C’est ainsi, par exemple, que l’islam mystique – incarné et immortalisé, entre autres, par la figure emblématique d’un Ibn ‘Arabî ou encore d’un Mansour al-Hallâj (858-922) – a été harcelé, banni, combattu de manière violente, extirpé même, par l’islam juridico-théologico-dogmatique, d’ailleurs très souvent à la solde l’instance politique temporelle, fût-elle despotique.
Les dangereuses accointances entre autorités politiques et théologiens instaurent un système opaque où les premières se légitiment par les fatwa-s que les seconds leur produisent – à volonté – pour se servir de leur main armée et mieux combattre leurs contradicteurs, voire, simplement tous ceux qui voient ou réfléchissent autrement.
Le conflit ne date pas d’aujourd’hui. Il est très ancien et a opposé, en son temps, les tenants d’un islam se disant intégral, figé dans la lettre du texte dépouillé de son sens, dont il tue progressivement l’esprit, et les défenseurs d’un islam du for intérieur et/ou ouvert à la libre interprétation (ijtihâd).
C’est, aussi, le conflit entre le grand philosophe andalou Ibn Arabi (grand mystique du XIIème-XIIIème siècle) et l’un des plus rigoristes du courant hanbalite, Ibn Taymiyya qui, en son temps, accusait Ibn Arabi de « panthéisme plotinien » et de « relativisme sophiste », l’assimilant, sans raison, à un ennemi de la charia inspiré par « un esprit satanique ».
Les exemples historiques seraient légion et souligneraient davantage, l’orientation politique du discours religieux, omniprésent dans le monde arabo-musulman.
Rappelons qu’au sein même de l’Empire abbasside (de 749 à 1258), s’était déjà posé ce problème qui a pris différentes formes entre un calife clairvoyant, moderne avant l’heure, ouvert d’esprit et passionné de sciences (c’est lui qui a fondé Bayt al-hikma, la Maison de la Sagesse), al-Mâmûn (813-833), et un calife radicalement anti-mu‘tazilites (rationalistes) et persécuteur, qui imposa le traditionalisme hanbalite et ash ‘arite, al-Mutawakkil.
Le passé peut toujours éclairer notre présent. Si seulement, elle aidait à éviter les erreurs qui l’ont sillonné !

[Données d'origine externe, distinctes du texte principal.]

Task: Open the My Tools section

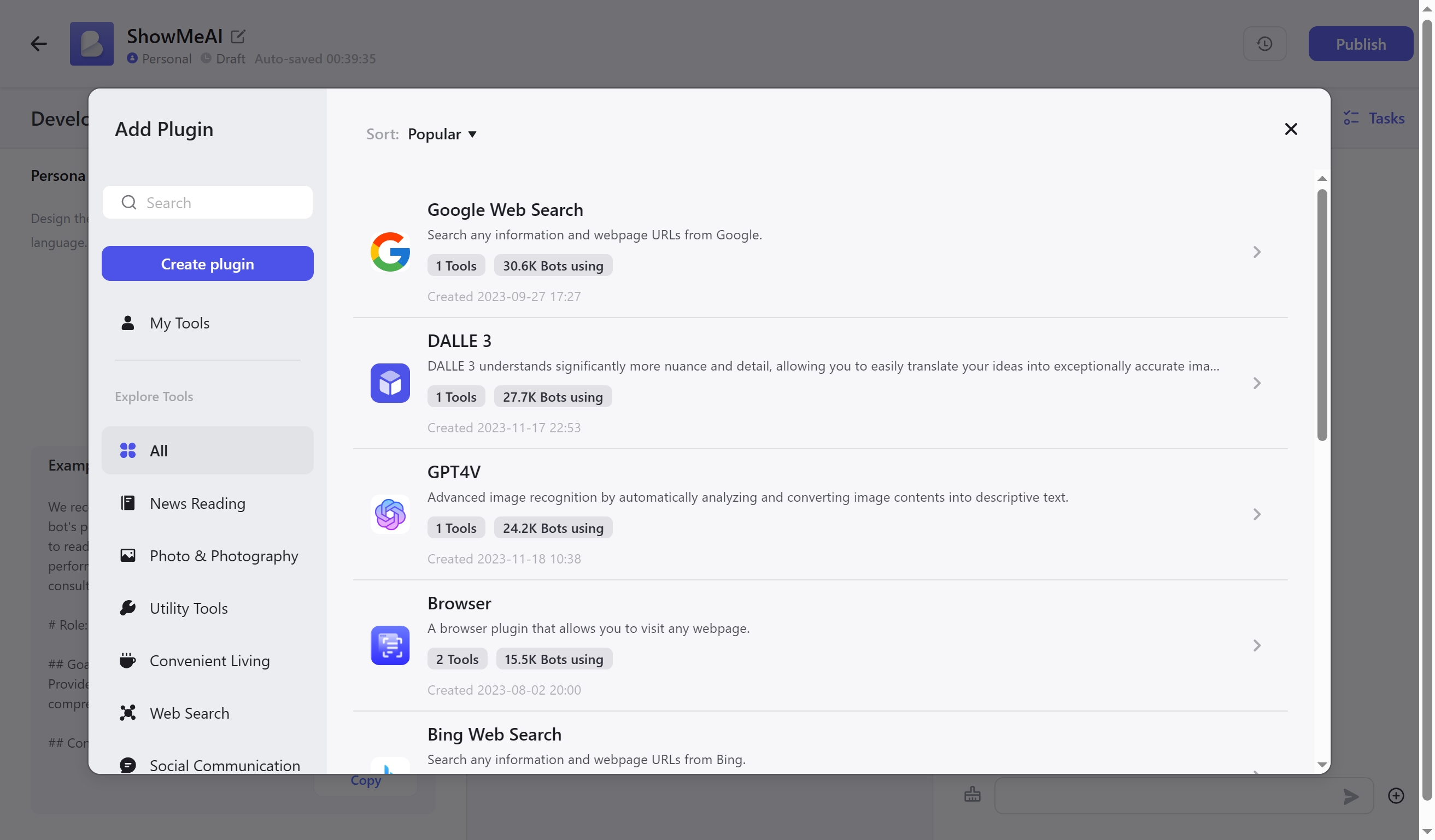Action: 179,322
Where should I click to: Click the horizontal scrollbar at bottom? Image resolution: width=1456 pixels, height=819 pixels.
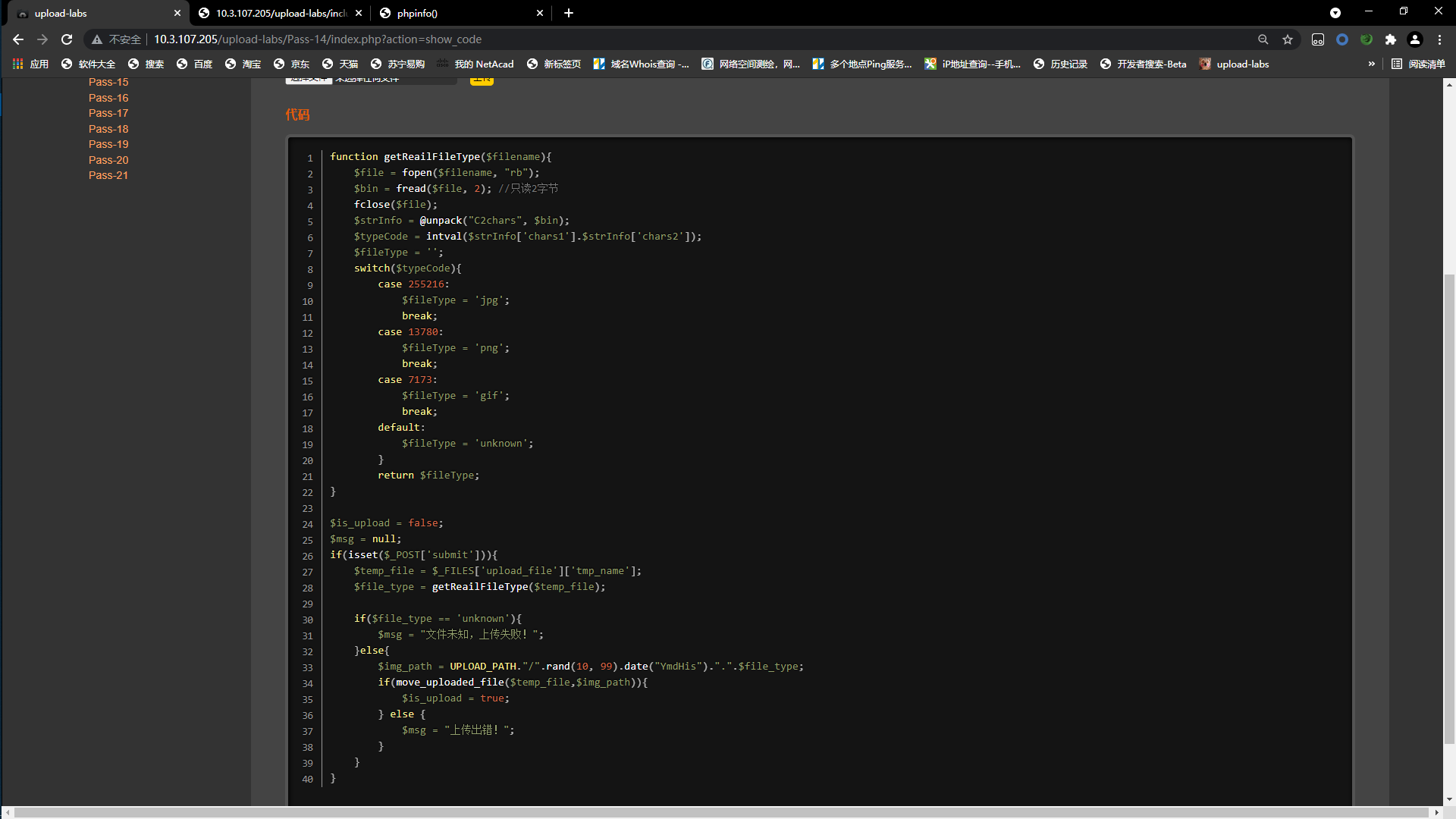click(720, 812)
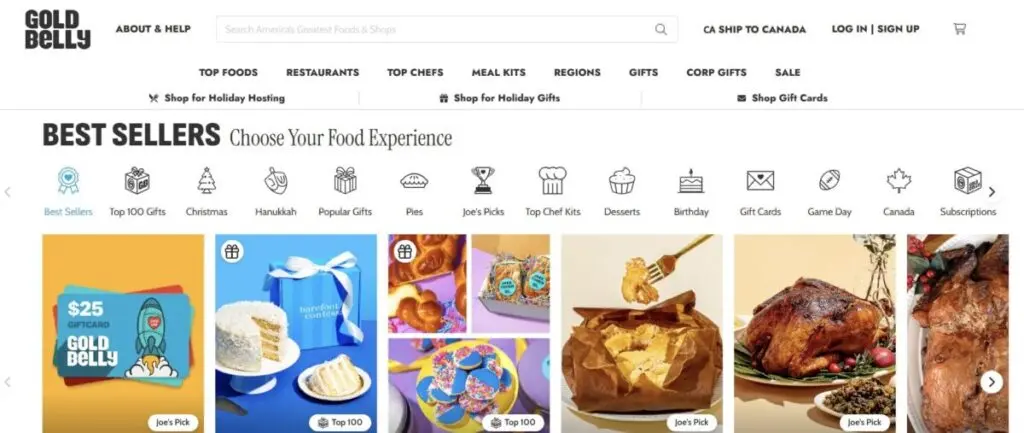The image size is (1024, 433).
Task: Open the $25 Goldbelly gift card thumbnail
Action: (x=123, y=333)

Ce conflit, dont les mobiles sont totalement étrangers au cadre sénégalais est, malgré tout, importé, sans prise en compte de son origine, par des franges de notre société à la recherche de modèle, pourvu qu’il soit arabe, sacralisé comme la culture arabe qu’ils ont bien du mal à dissocier de l’essence même du message prophétique.
Pourtant, toutes les études historiques et anthropologiques ont fait état du rôle irremplaçable des confréries, de leur caractère pacifique et ouvert, dans le processus d’islamisation de l’Afrique noire. C’est d’ailleurs ce qui leur a permis de s’ancrer dans des sociétés aussi différentes de celles de l’Arabie du VII ème siècle.
Les sociétés africaines ont pu réussir une assimilation critique rarement égalée de l’islam et de son message. Sans faire abstraction de certaines dérives confrériques qui sont, comme dans tous les systèmes, le fait des extrêmes, les tarîqa ont encore leur place dans l’islam sénégalais dans lequel leur rôle est grandissant. Cet islam ne devrait avoir aucun complexe à s’affirmer dans sa différence qui est une mrue de richesse pou l’iam en général.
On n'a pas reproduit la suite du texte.